Shimokawa Mine
- Location: Shimokawa, Hokkaido, Hokkaido, Japan; 44°12′54″N 142°42′04″E﻿ / ﻿44.215°N 142.701°E;
- Products: Copper, Cobalt, Zinc, pyrite
- Opened: 1941
- Closed: 1982
- Company: Mitsubishi Corporation

= Shimokawa mine =

The Shimokawa Copper Mine, Shimokawa, Hokkaido, Japan is a polymetal mine particularly rich in copper. Its main ore minerals were chalcopyrite, pyrrhotite, pyrite and sphalerite.

The ore body was formed at diabase intrusion into the sedimentary slate layer. The formation of ore have started at mid-ocean ridge and was very prolonged, with several zones of different composition attributed to changing ambient conditions are discernible across ore body.

==History==
Poly-metallic ore deposits on Shimokawa mine site were first surveyed in 1933, and large scale mining have started in 1941. After the construction of railway in 1942, the mine gradually rose in prominence, especially after being designated as strategic resource in 1944, despite the setback of flotation ore enrichment plant been burned down in 1946.
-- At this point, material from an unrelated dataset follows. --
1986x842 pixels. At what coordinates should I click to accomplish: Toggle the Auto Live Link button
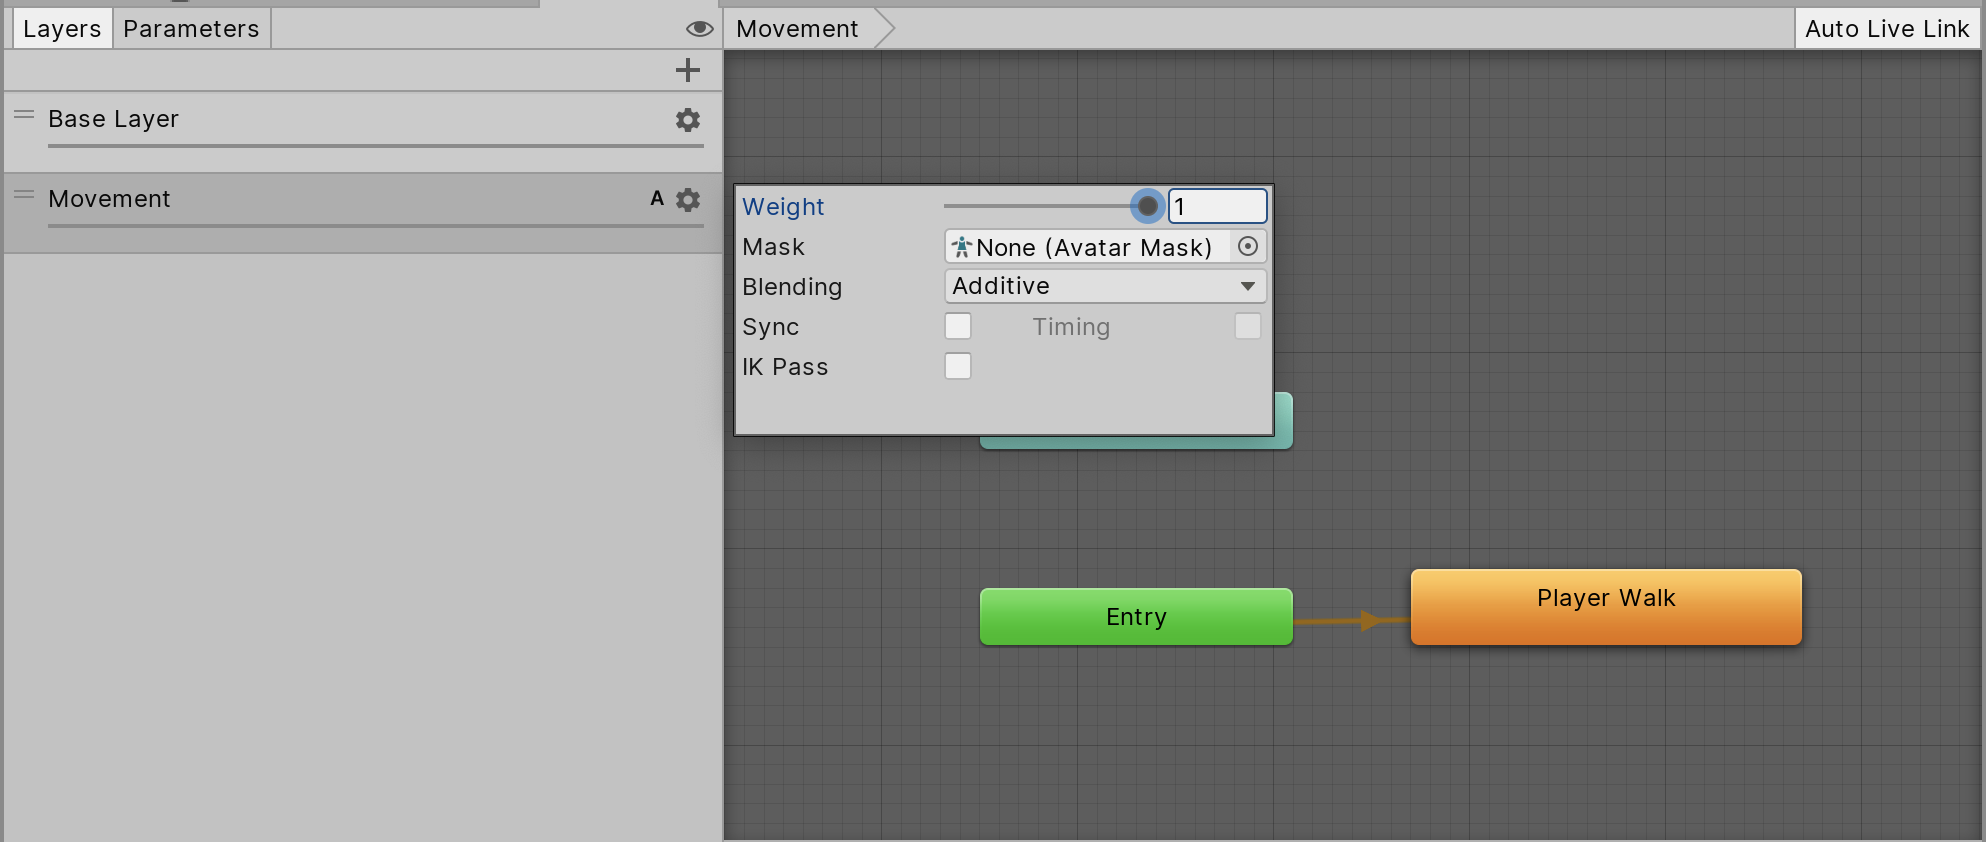tap(1886, 29)
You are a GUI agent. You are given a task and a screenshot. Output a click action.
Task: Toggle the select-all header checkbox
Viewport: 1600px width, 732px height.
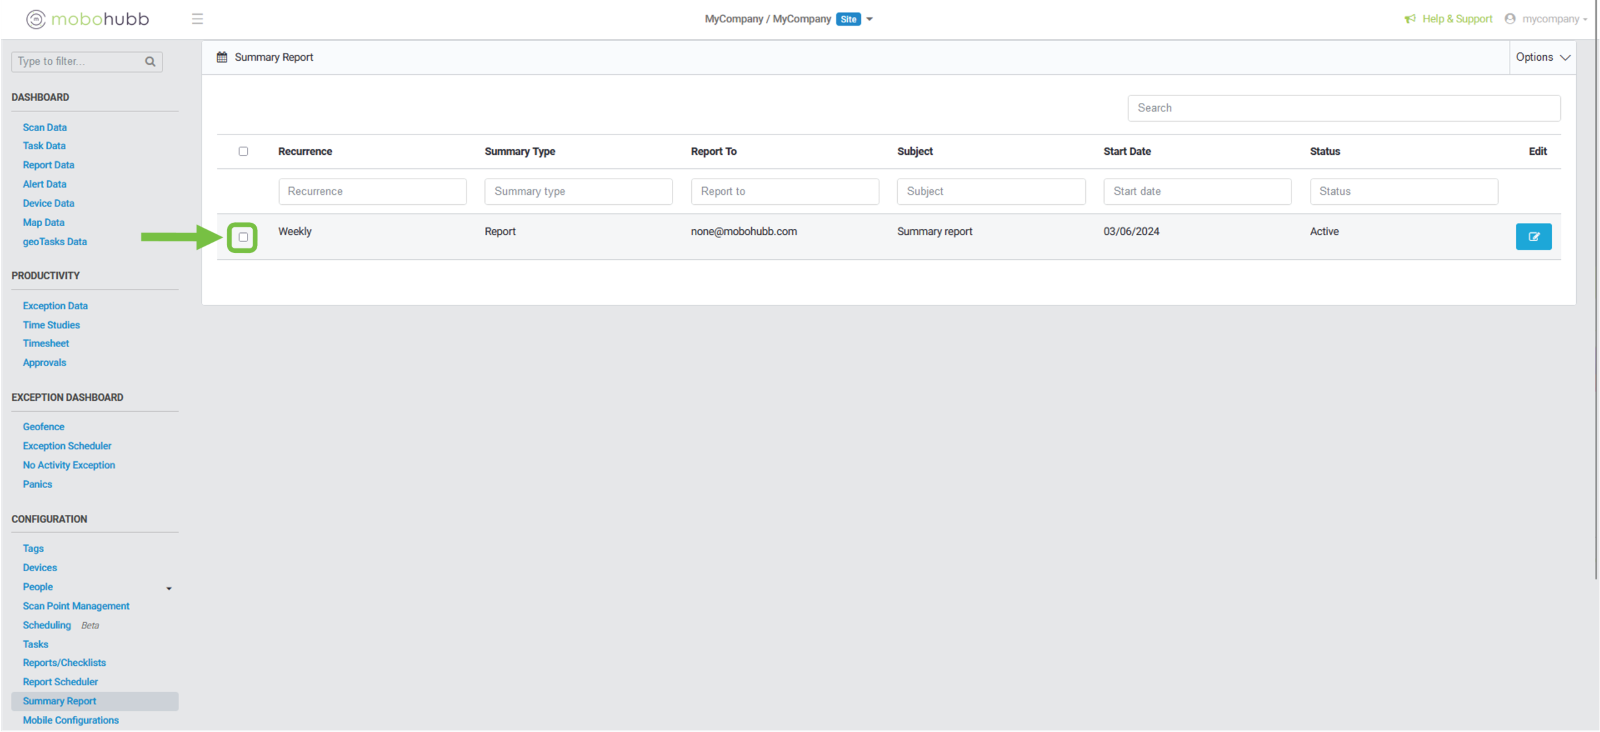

| Year | Monthly output, tons |
|---|---|
| 1949 | 3300 |
| 1952 | 4400 |
| 1955 | 8000 |
| 1961 | 20000 |
| 1974 | 33000 |
| 1979 | 15000 |
| 1981 | 5500 |

After the removal of copper price controls in 1963, the mine struggled to remain profitable and was eventually closed after prolonged efforts to reduce mining costs, before the exhaustion of the ore body. The Shimokawa mine has stopped mining in 1982 and was shut down in 1983.

During the 42 years of mining, Shimokawa mine have produced 7 million tons of ore with average copper contents of 2.34%.